Sie ist das Bassinstrument der Trompetenfamilie. Die italienischen Namen ( Tromba = Trompete und Trombone = Posaune) zeigen diese Verwandtschaft ganz klar noch heute. Die Töne erzeugt man durch Vibration der Lippen in einem Kesselmundstück. Die Posaune hat einen vollen, majestätischen und festlichen Klang. Was für die Trompete die Ventile sind, ist für die Posaune der Zug. Mit dem      U-förmigen Zug kann man die Rohrlänge und somit die Tonhöhe der Posaune verändern. Das sogenannte „Schlaisen“, also die Töne sehr schnell von der Tiefe in die Höhe zu spielen ist sehr beliebt. Dank ihres großen Klangspektrums ist die Posaune als Solo-Instrument im MVB ein wichtiges Instrument. Ab 8-9 Jahren können Kinder mit der Posaune beginnen.

Waldhorn

Hörner sind als Signalinstrumente und zu kultischen Zwecken mit die ältesten Instrumente überhaupt. Heute bezeichnet das Wort ‚Horn‘ meist einfach das Waldhorn. Das Waldhorn ist ein Blechblasinstrument mit kreisförmig gewundenem, konischem Rohr und drei Vetilen. Die Töne erzeugt man durch Vibration der Lippen in einem Trichtermundstück. Das Waldhorn verfügt über einen sehr großen Tonumfang, sein Klang ist voll, weich, und warm. Dieser charakteristische Hornklang mischt sich harmonisch mit dem Klang vieler Instrumente und ist bei uns in den Reihen nicht nur für den Nachschlag zuständig. Heute verwendet man überwiegend das Doppelhorn in B/F oder das Horn in F und kann ab ca. 8-9 Jahren erlernt werden.

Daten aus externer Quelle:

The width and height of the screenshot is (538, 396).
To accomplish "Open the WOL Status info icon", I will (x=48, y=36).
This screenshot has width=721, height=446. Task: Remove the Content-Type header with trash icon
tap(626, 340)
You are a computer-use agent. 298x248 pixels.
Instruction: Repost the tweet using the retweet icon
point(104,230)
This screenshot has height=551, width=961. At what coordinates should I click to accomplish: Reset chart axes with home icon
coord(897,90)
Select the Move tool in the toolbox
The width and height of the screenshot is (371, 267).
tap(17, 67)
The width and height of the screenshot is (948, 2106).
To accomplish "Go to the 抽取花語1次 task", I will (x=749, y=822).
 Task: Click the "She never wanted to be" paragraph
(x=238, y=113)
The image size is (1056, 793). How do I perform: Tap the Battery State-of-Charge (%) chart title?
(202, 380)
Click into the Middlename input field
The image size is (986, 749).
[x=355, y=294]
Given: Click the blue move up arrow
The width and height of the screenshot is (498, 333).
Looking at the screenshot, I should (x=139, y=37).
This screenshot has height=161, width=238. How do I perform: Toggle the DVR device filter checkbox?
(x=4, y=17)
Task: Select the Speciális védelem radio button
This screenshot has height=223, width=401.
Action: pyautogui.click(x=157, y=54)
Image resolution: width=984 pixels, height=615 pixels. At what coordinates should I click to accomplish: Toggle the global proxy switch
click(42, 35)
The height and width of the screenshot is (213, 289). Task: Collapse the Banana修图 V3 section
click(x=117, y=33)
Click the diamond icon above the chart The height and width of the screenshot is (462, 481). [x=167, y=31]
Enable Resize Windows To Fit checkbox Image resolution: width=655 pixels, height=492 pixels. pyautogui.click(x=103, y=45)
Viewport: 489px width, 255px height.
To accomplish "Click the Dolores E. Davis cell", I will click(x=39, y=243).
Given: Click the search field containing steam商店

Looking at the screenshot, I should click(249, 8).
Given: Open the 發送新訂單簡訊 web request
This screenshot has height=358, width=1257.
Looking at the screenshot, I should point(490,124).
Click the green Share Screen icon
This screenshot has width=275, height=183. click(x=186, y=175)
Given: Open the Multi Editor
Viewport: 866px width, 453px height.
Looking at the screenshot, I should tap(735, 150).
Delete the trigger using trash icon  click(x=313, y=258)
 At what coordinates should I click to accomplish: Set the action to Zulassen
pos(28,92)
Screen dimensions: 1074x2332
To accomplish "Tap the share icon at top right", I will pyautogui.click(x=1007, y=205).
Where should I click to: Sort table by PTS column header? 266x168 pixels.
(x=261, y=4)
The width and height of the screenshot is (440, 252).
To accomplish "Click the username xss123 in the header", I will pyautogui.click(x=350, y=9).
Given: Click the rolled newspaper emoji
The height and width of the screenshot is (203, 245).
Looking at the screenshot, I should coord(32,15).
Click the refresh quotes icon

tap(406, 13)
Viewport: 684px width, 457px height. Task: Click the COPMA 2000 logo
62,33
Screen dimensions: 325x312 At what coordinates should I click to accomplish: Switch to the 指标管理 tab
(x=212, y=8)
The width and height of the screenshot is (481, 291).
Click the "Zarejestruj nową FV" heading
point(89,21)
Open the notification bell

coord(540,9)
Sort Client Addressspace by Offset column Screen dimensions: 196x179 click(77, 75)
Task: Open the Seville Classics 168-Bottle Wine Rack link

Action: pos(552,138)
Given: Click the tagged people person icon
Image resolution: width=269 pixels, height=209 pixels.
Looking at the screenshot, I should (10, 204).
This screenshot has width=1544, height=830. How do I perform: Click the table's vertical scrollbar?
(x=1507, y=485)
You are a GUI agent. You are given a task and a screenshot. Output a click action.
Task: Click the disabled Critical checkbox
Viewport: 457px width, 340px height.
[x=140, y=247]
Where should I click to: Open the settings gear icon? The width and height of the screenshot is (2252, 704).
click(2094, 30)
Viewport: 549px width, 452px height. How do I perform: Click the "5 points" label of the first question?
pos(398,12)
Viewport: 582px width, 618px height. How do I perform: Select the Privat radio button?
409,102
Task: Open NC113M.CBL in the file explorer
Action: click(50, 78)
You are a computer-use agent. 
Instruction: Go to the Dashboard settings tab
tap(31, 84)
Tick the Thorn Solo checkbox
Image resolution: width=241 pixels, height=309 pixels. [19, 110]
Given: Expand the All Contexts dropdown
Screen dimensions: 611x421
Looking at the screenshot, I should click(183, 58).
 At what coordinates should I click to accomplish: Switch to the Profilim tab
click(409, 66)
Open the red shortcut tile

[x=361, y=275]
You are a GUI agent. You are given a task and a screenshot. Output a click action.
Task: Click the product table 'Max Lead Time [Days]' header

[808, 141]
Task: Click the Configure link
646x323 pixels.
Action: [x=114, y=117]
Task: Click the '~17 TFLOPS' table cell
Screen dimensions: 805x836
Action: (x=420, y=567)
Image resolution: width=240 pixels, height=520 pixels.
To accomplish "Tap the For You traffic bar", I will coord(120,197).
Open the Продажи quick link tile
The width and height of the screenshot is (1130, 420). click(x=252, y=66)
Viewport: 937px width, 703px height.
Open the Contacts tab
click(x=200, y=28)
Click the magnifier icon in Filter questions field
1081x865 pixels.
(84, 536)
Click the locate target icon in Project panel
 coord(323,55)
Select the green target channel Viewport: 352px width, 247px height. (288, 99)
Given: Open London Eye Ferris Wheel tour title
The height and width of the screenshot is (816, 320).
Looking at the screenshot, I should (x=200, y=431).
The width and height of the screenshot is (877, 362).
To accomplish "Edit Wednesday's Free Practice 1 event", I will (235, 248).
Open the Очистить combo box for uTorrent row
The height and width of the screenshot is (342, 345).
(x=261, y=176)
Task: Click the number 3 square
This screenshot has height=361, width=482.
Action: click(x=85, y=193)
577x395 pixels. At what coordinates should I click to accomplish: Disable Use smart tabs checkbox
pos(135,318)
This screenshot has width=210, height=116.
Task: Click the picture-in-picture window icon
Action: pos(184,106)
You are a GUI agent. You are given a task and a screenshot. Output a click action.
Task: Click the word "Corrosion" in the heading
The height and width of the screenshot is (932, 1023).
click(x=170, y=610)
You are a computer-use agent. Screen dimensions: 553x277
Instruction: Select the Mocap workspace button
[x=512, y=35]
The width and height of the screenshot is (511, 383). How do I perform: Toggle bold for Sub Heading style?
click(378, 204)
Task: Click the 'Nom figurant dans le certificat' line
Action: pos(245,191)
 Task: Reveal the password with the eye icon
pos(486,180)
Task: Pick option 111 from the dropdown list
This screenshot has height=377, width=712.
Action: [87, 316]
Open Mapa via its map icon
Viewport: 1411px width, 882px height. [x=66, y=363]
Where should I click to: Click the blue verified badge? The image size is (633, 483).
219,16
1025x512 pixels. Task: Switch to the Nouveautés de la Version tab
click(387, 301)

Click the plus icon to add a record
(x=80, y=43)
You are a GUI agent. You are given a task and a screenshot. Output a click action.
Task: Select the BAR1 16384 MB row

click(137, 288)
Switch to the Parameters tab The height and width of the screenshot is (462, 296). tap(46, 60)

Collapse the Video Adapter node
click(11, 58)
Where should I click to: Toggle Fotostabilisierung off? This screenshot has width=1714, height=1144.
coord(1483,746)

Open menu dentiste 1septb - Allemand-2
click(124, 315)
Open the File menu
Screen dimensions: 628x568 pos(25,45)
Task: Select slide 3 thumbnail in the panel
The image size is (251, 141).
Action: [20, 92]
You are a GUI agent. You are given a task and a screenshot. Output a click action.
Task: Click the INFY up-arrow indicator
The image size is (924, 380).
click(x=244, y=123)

Tenorhorn/Euphonium/Bariton/Bass(Tuba)

Diese sind die tiefen Instrumente der Blechbläserfamilie. Die Töne erzeugt man durch Vibration der Lippen in einem Kesselmundstück. Voraussetzung für die Entwicklung dieser Instrumente war die Erfindung der Ventile um 1820. Das Bariton klingt im Vergleich zum Tenorhorn und Euphonium etwas weicher und wärmer, und ist für die tiefere Stimmlage innerhalb des Tenorregisters verantwortlich. Wegen ihres runden und vollen Klanges sind beide Instrumente bei uns im MVB außerordentlich wichtig. Sie werden bei uns teilweise auch als Soloinstrumente eingesetzt. Das Tenorhorn hat wie das Euphonium drei Ventile, und ist im Vergleich zum Bariton mit vier Ventilen etwas schlanker gebaut. Ab ungefähr 9 Jahren können Kinder mit dem Tenorhorn/Euphonium oder Bariton beginnen. Die Bass-Tuba besitzt 3 – 4 Ventile. Dank  ihres tiefen und tragenden Tones ist sie bei uns für das klangliche Fundament verantwortlich. Schon wegen ihrer Größe und ihres Gewichtes ist die Tuba eher ein Umsteigerinstrument. Wenn die körperliche Entwicklung dementsprechend weit fortgeschritten ist, kann man aber auch mit dem Erlernen der Tuba direkt beginnen.

Schlagzeug/Percussions

Schlaginstrumente (Percussionsinstrumente) dienen zur Erzeugung von Rhythmen und Geräuschen, und von bestimmten Tonhöhen, Melodien oder Klängen. Das Anspielen der Instrumente kann unmittelbar erfolgen (mit der Hand oder mit Schlägeln), oder mittelbar (z. B. durch Schütteln). Im allgemeinen Sprachgebrauch versteht man unter Schlagzeug das Drum- Set, das kombinierte Schlagzeug mit Trommeln und Becken. Es ist das rhythmische Fundament des MVBs. Darüber hinaus gibt es noch viele weitere Percussionsinstrumente: Bongos, Congas, Tambourin, Triangel, Rasseln, Kastagnetten, Holzblocktrommeln usw. Das tiefste Percussionsinstrument bei uns im Verein ist jedoch die Pauke. Mit wiederum anderen Percussionsinstrumenten kann man Melodien spielen: zum Beispiel hat das Xylophon und Marimbafon Holzklangstäbe, das Vibrafon und das Glockenspiel haben Klangstäbe aus Metall. Mit dem Schlagzeugunterricht kann man ab 8 Jahren beginnen. Notenkenntnisse und rhythmische Sicherheit sind von Vorteil.